=== Your assignment ===
Print each entry word for word.

[Stored entries]
[Start of section]
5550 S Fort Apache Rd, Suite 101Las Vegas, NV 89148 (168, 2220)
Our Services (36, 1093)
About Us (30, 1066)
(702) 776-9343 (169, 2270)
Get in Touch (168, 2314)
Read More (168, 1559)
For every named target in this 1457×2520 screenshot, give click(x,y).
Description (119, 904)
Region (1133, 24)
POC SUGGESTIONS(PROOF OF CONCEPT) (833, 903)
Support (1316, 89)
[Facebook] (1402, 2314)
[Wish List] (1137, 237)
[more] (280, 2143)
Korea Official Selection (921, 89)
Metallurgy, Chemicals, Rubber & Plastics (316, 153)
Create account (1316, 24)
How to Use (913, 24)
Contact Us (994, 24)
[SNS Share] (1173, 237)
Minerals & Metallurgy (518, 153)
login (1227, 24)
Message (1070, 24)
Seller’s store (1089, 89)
[End of section]
=== Answer area ===
5550 S Fort Apache Rd, Suite 101Las Vegas, NV 89148 (168, 2220)
Our Services (36, 1093)
About Us (30, 1066)
(702) 776-9343 (169, 2270)
Get in Touch (168, 2314)
Read More (168, 1559)
For every named target in this 1457×2520 screenshot, give click(x,y).
Description (119, 904)
Region (1133, 24)
POC SUGGESTIONS(PROOF OF CONCEPT) (833, 903)
Support (1316, 89)
[Facebook] (1402, 2314)
[Wish List] (1137, 237)
[more] (280, 2143)
Korea Official Selection (921, 89)
Metallurgy, Chemicals, Rubber & Plastics (316, 153)
Create account (1316, 24)
How to Use (913, 24)
Contact Us (994, 24)
[SNS Share] (1173, 237)
Minerals & Metallurgy (518, 153)
login (1227, 24)
Message (1070, 24)
Seller’s store (1089, 89)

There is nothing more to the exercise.